■ **STATED EXERCISE 1**
In the passage on the AI-powered subtitle management system, why does the system draw on speech recognition and machine translation technologies? Answer in one to three sentences.
■ **STATED EXERCISE 2**
Write a continuation of the passage on the AI-powered subtitle management system, picking up right after its last sentence.

■ **EXTRACT PROVIDED**
## Begin
3. Proposed subtitle management system
This section presents the proposed AI-powered subtitle management system, which aims to automate
the generation and management of subtitles for video content. The system leverages state-of-the-
art speech recognition and machine translation technologies to generate accurate and synchronized
subtitles in multiple languages. The proposed system architecture, key components, and functionalities
are described in detail.

3.1. System architecture overview
The proposed subtitle management system follows a modular architecture, consisting of several inter-
connected components that work together to achieve automated subtitle generation and management.
Figure 1 provides an overview of the system architecture, highlighting the main modules and their
interactions.


Figure 1: Proposed subtitle management system architecture.


  The system architecture consists of the following main components:

    • Speech recognition module is responsible for converting the audio content of the video into
      textual transcripts. It employs advanced acoustic and language models to accurately recognize
      speech and generate time-aligned transcriptions.
## End
■ **DATASET EXCERPT**
## Begin
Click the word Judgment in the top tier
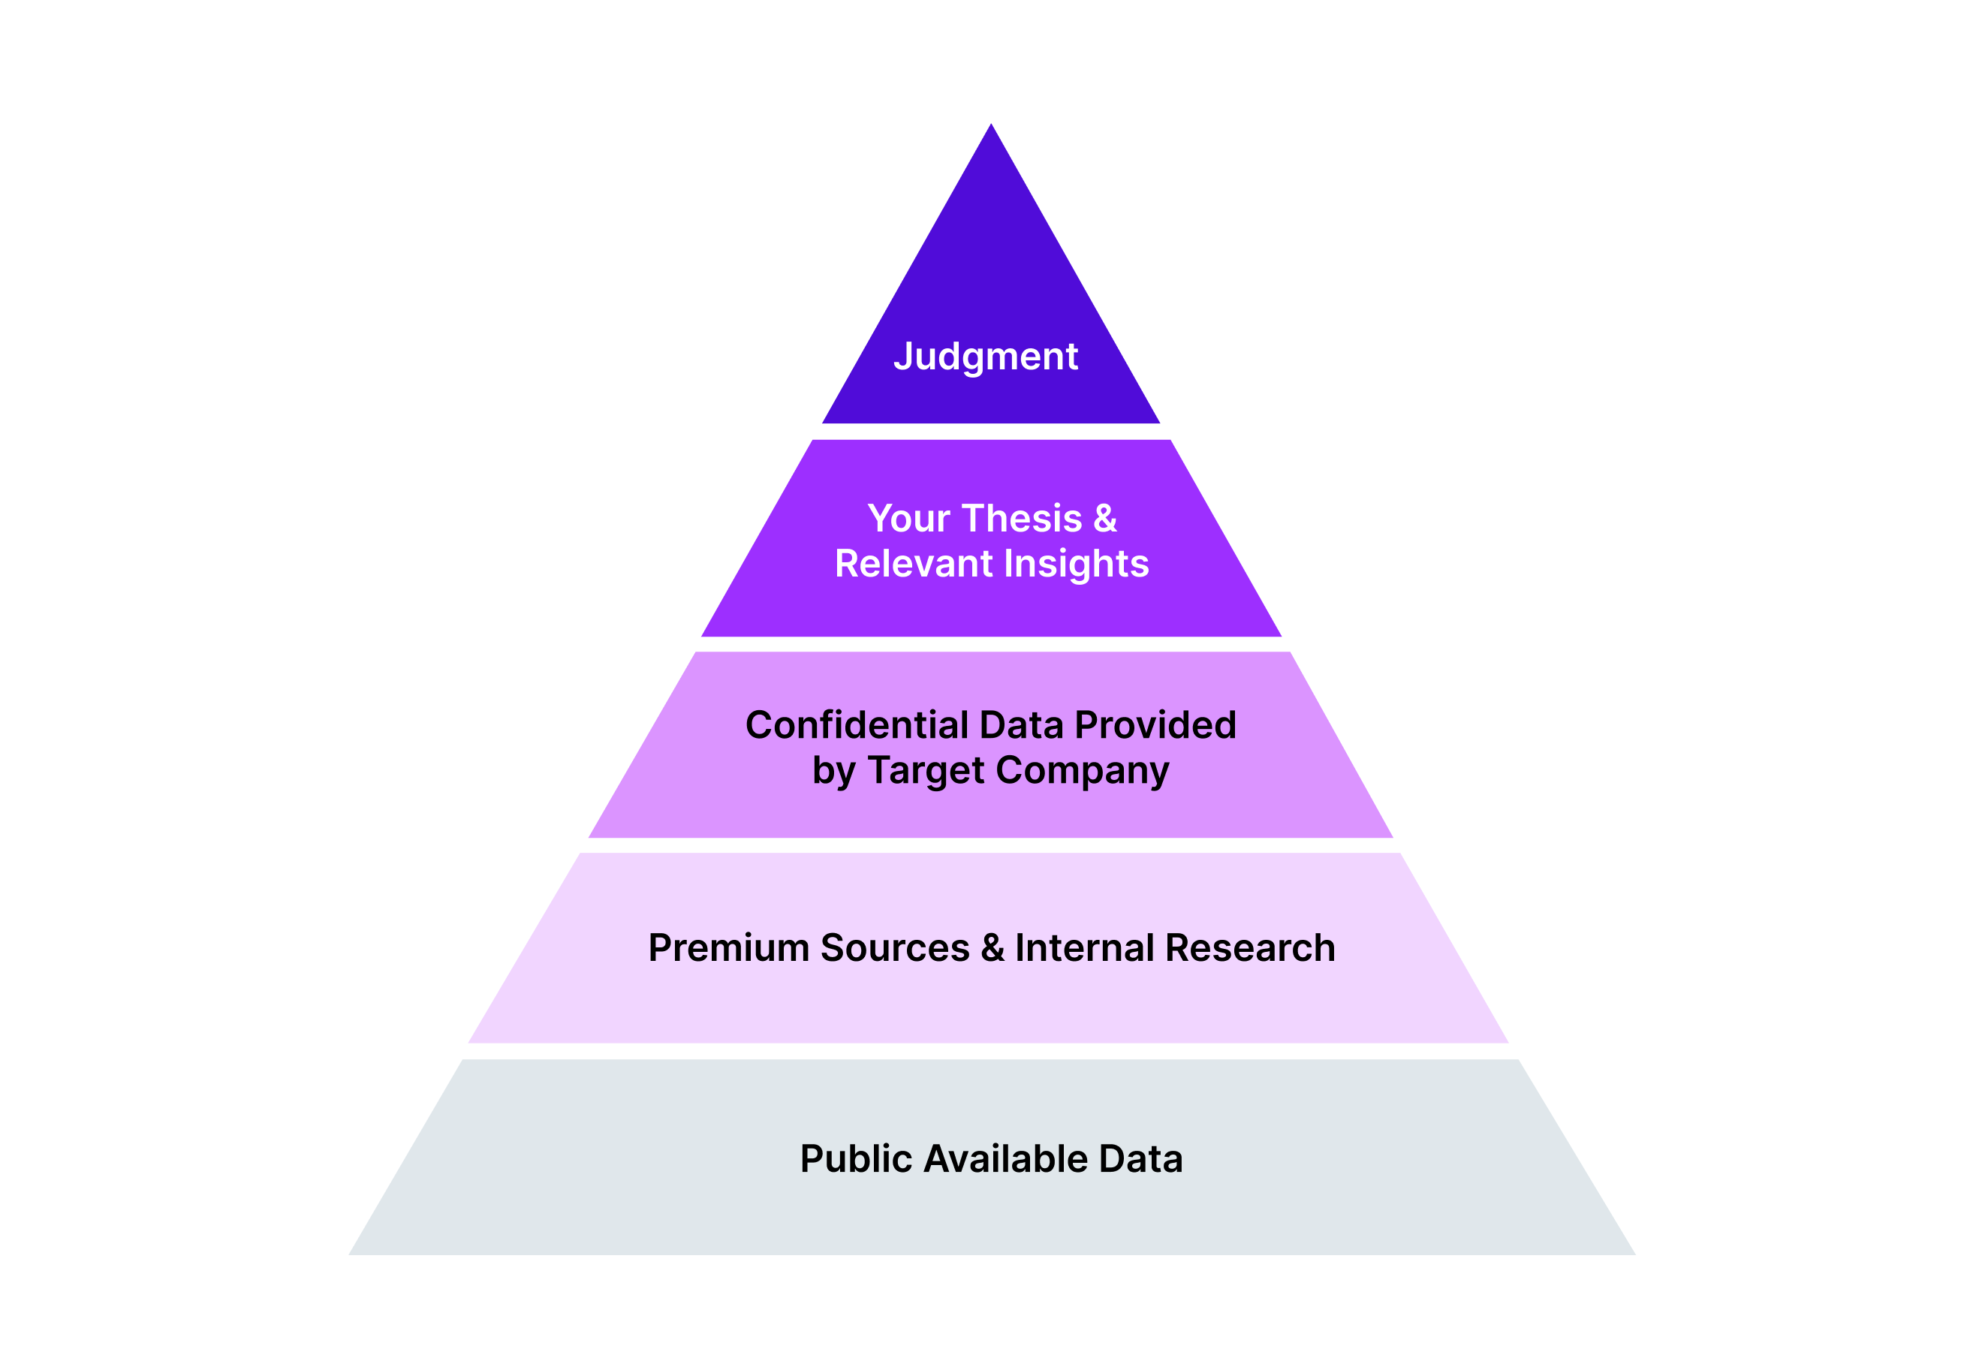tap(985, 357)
## End
■ **RIGHT ANSWER 1**
The system uses state-of-the-art speech recognition and machine translation so that it can generate accurate, synchronized subtitles in multiple languages. This supports its aim of automating the generation and management of subtitles for video content.

■ **RIGHT ANSWER 2**
    • Machine translation module takes the transcripts generated by the speech recognition module
      and translates them into the desired target languages. It utilizes state-of-the-art neural machine
      translation techniques to produce high-quality translations while preserving the context and
      meaning of the original content.
    • Subtitle segmentation and formatting module module handles the segmentation of the translated
      text into appropriate subtitle blocks and applies proper formatting and styling to ensure readability
      and compliance with subtitle standards.
    • The system includes a user-friendly interface that allows users to upload videos, select target
      languages, and manage generated subtitles.
    • The database stores video metadata, transcripts, translations, and subtitle files for efficient retrieval
      and management.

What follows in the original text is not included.